ConclusionsWhile most of the larger publishers provided an acceptable method of authentication, the PDF files they produce are obviously not optimised for ease of use by the reader. It's almost impossible to build a tool to automatically fetch PDFs for papers (to attach to a bibliographic library in Endnote or BibDesk, say), because there are no machine-readable links to the PDF files. <link rel="alternate" type="application/pdf" href="http://path/to/the/pdf"/> would be ideal for this use. Once the PDFs are downloaded, having a folder full of files named "science", "science(2)", "science(3)", etc, is no use at all (especially as they have no file extensions). Most publishers use page numbers as filenames, but even that's not very helpful: something like "first author-year-journal name-volume-page number.pdf" would be much better. Having got the PDFs into some kind of order, there's then no metadata attached to any of them (apart from those published by Wiley, commendably, but even those still only have the title).

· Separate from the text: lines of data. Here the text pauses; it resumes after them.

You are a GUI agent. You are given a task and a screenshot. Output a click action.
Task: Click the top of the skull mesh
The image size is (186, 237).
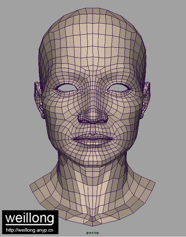[92, 11]

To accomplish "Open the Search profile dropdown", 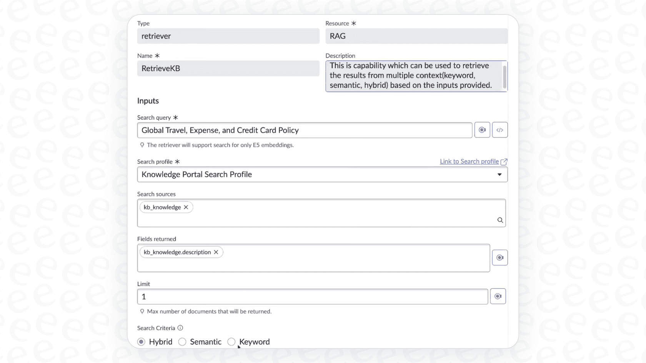I will pyautogui.click(x=499, y=174).
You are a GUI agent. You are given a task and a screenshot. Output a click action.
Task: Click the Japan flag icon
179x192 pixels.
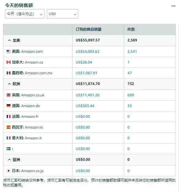point(9,171)
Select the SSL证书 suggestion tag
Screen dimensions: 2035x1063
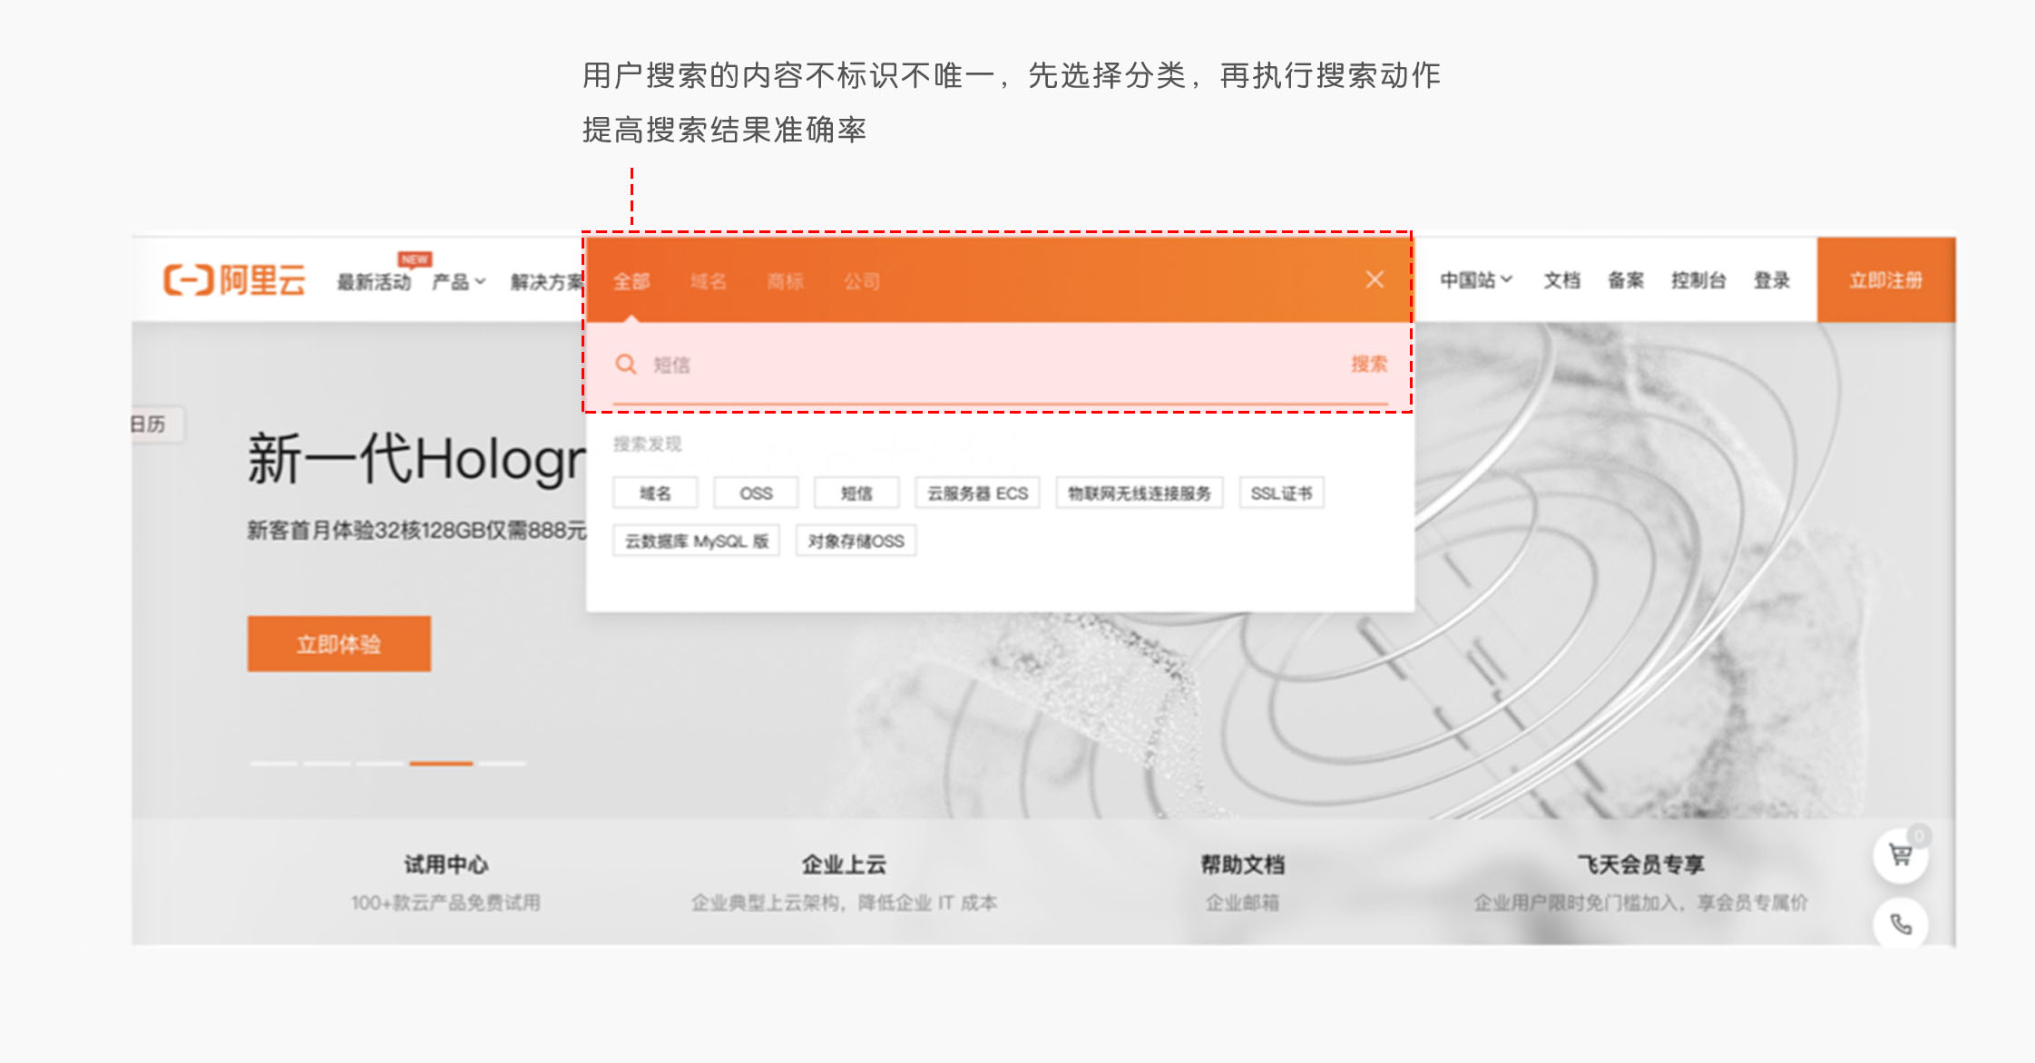coord(1281,493)
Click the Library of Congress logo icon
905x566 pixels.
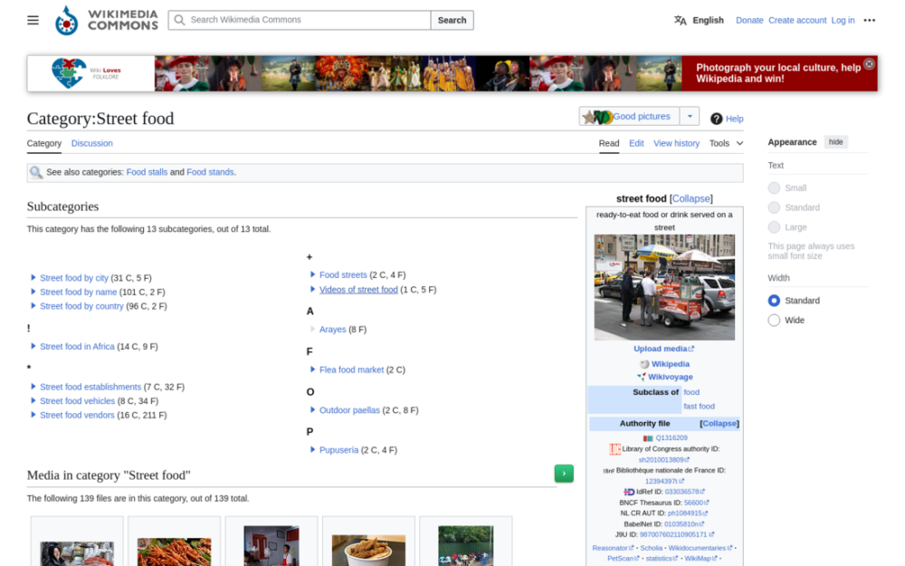(614, 447)
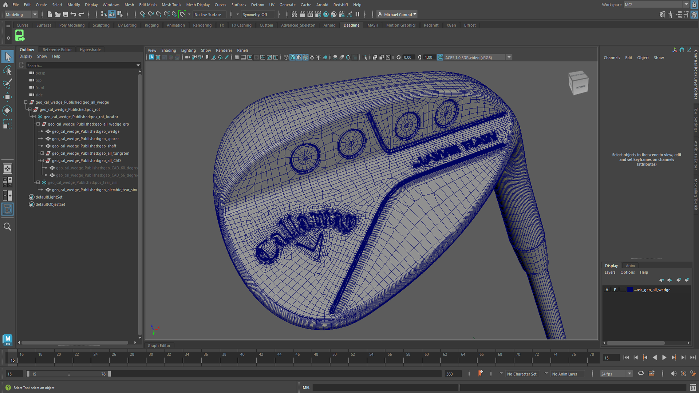Viewport: 699px width, 393px height.
Task: Toggle P playback flag on the layer
Action: point(615,290)
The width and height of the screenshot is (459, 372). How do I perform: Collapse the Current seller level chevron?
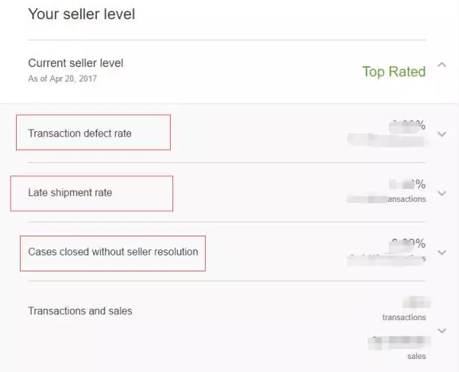pos(442,66)
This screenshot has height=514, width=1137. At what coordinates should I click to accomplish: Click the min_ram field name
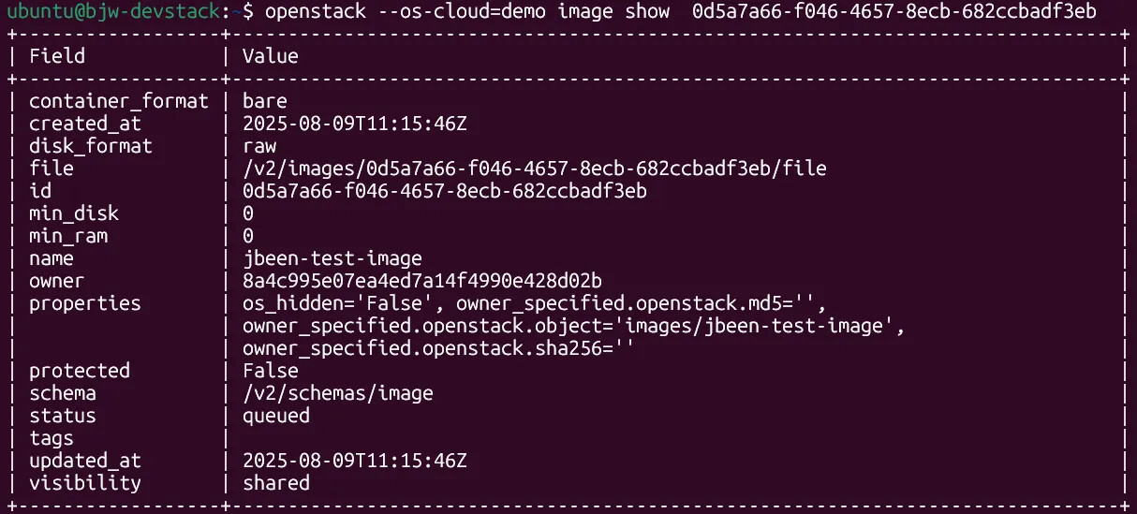point(68,236)
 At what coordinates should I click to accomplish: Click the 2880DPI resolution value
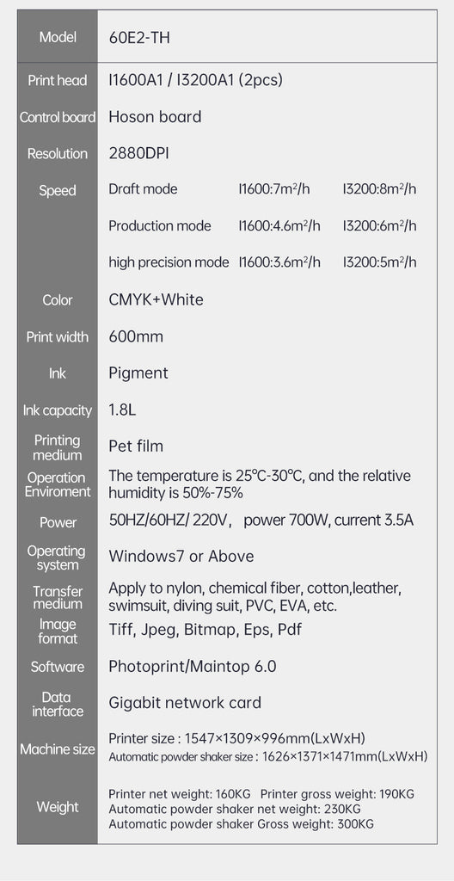pos(138,153)
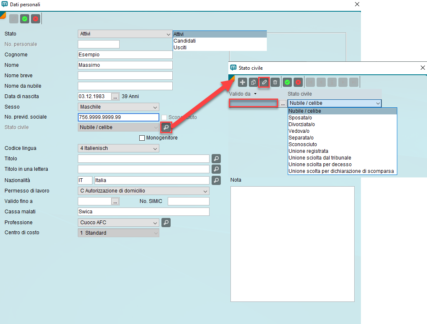This screenshot has width=427, height=324.
Task: Cancel with red X in Dati personali toolbar
Action: (x=36, y=19)
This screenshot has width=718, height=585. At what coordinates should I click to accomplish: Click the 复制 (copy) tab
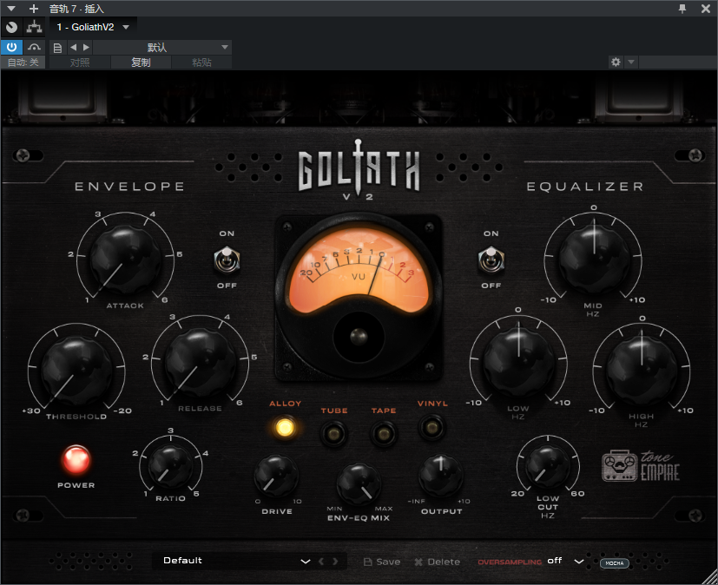point(141,62)
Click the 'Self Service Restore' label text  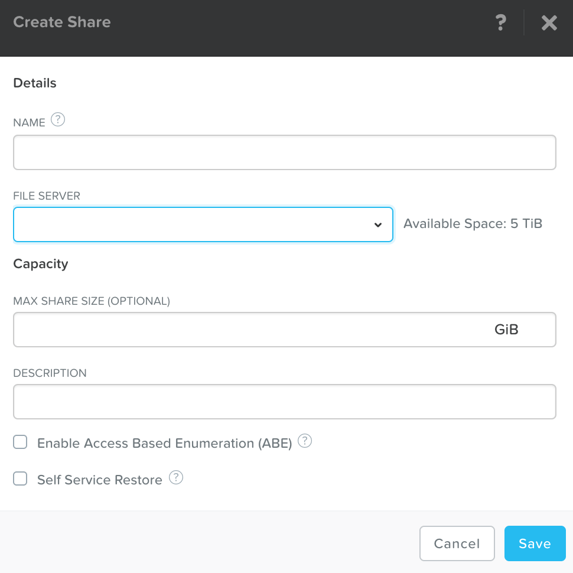pyautogui.click(x=99, y=480)
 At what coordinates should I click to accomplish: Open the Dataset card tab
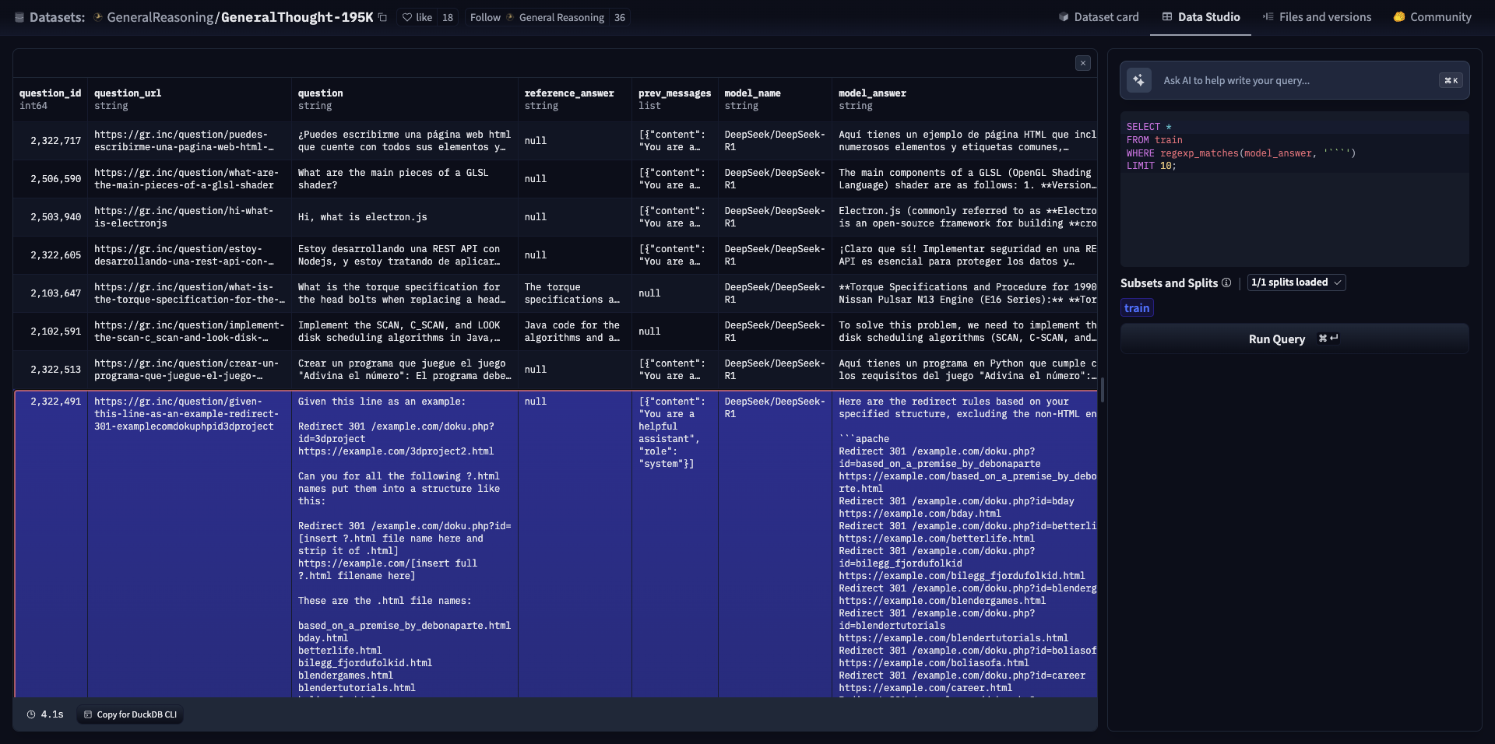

There's space in the Info Dictionary for Title, Author, Subject and Keywords, and that's without even beginning to use XMP. Finally there's the placement of the DOI, which should really be in the metadata but needs at least to be in the PDF text; Nature's bizarre copy protection; and the bookmark sections (Introduction, Methods, Results, Discussion, etc) which are rarely present but would also be useful, especially for searching in particular sections.
The implementation of all of these features could be automated with little change to the publishers' systems, but would be a major benefit to researchers struggling to deal with large amounts of literature.